In the course of the French Revolution and the political changes that followed (notably the Napoleonic regime), the school was reorganized along French educational lines and renamed several times: École centrale (1795-1802), École Secondaire (1802-1808), and Collège municipal (1808-1817).
In 1817, the school was renamed "Athénée royal grand-ducal". To commemorate this event, a chronogram ATHENAEVM SIT LVCELBVRGI DECOR (=1817) was placed on the backside of a portal at the school's old premises.

Over the course of the 19th century, the curriculum was expanded and modernized.

===Second World War===
When Luxembourg was occupied by Nazi forces from 1940 to 1944, the school was forcibly Germanized, renamed the Gymnasium mit Oberschule für Jungen, and the French language was forbidden. These policies were met with considerable resistance. Infamously, when the Germans dismantled the Gëlle Fra memorial, several hundred of the school's students protested. Two professors and 76 students of the Athénée lost their lives during the war.

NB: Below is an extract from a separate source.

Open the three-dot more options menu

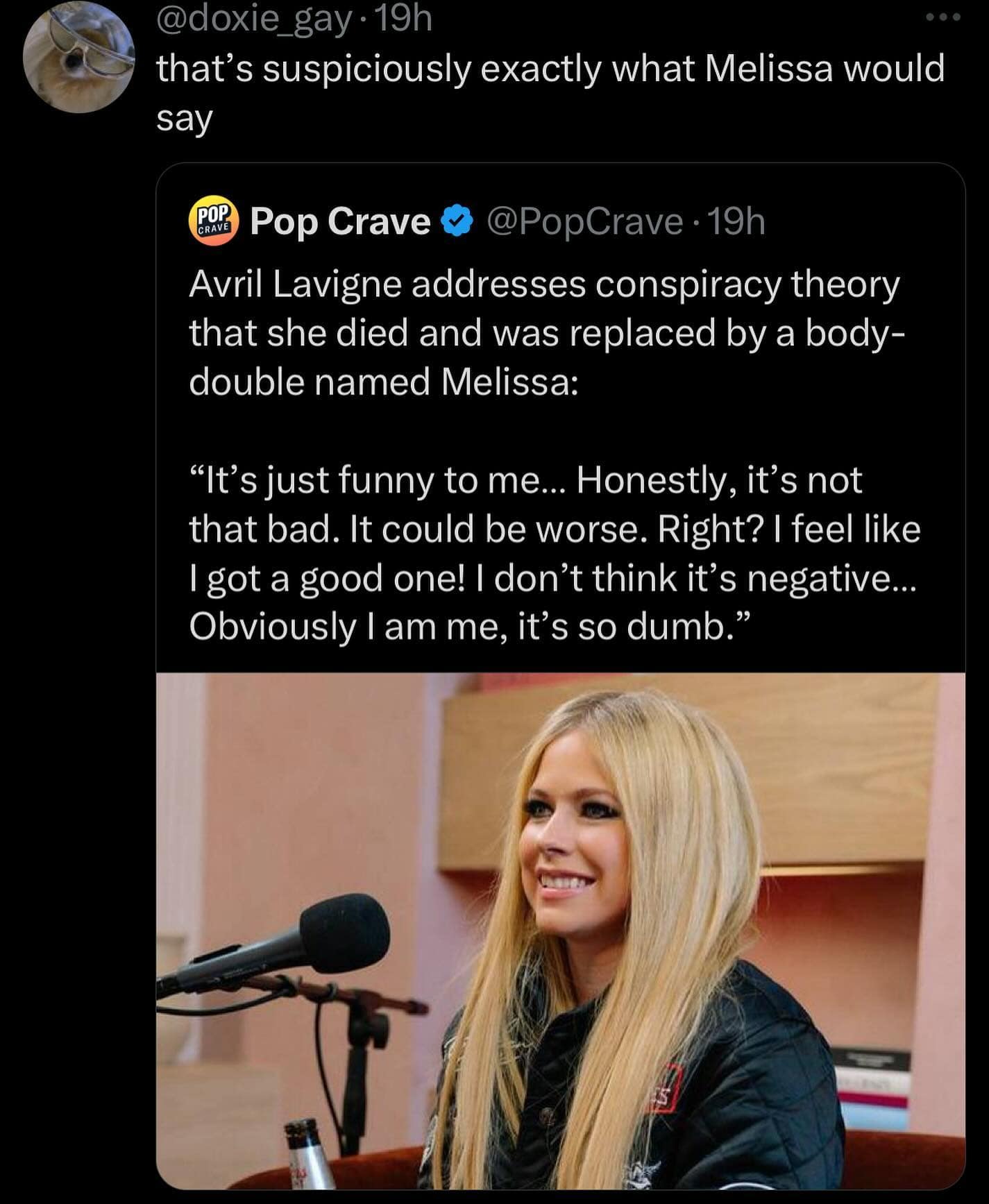tap(942, 19)
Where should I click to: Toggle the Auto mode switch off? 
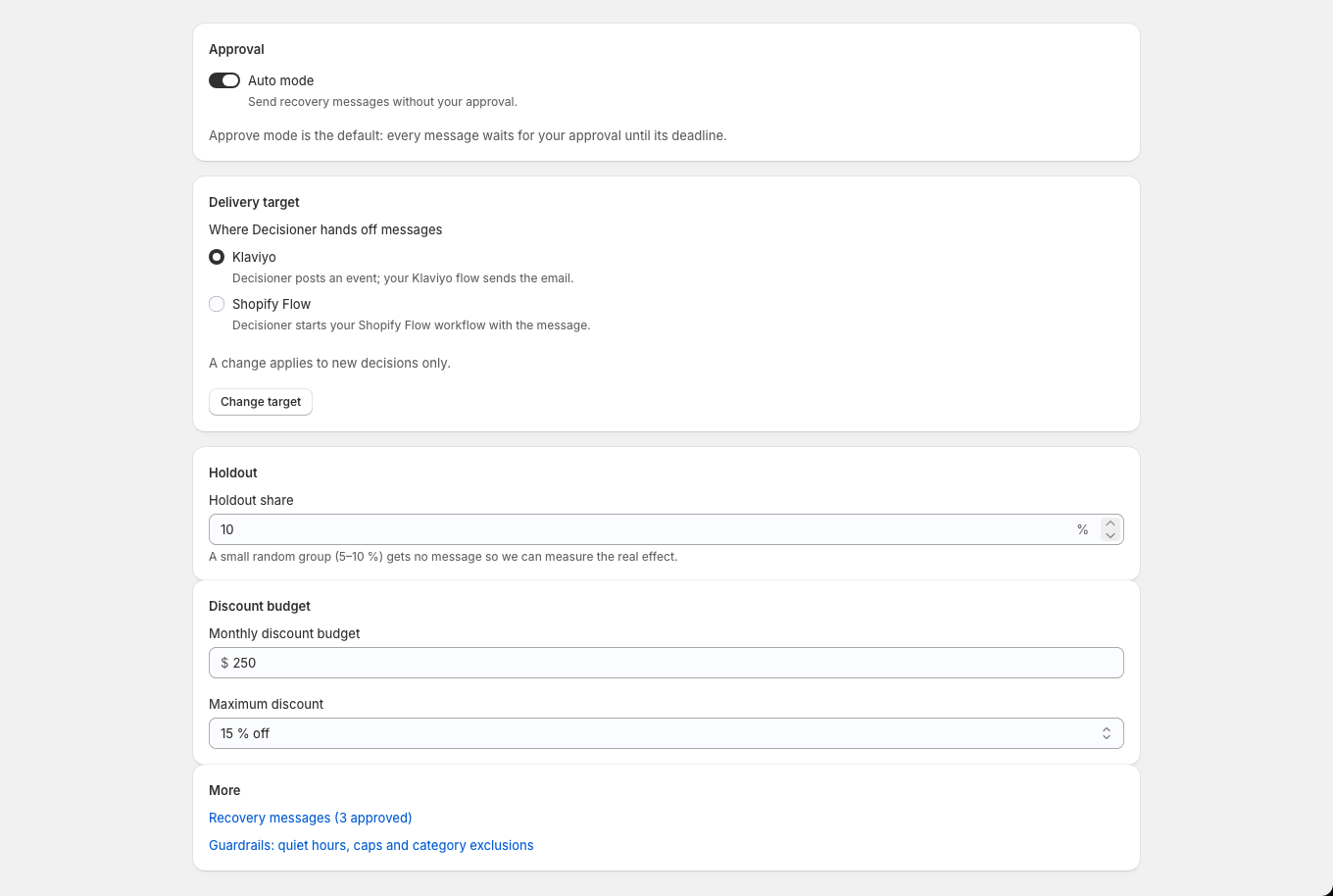pyautogui.click(x=224, y=80)
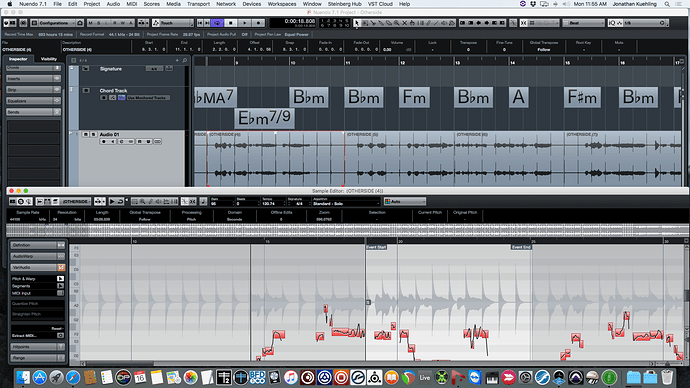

===Post-World War II: a new building===

After the Second World War, the school's premises became too small, and the school was relocated in 1964 to the Hollerich district, in the south-west of the city. Since the Athénée moved to this location, other schools have moved to the site as well, creating the school’s Campus Geesseknäppchen, just north of the terminus of the A4 motorway. The old site of the city Athenaeum was host to the National Library until October 2019, when the library moved to Kirchberg.

===21st century===
In 2003, the school celebrated its 400th anniversary with a series of events and the publication of a four-volume study of the school's rich history. The school's official motto is 'Tradition & Innovation', a phrase that the reflects the institution's continuous emphasis on scholarly excellence, the respect of humanist traditions and the desire to stay innovative.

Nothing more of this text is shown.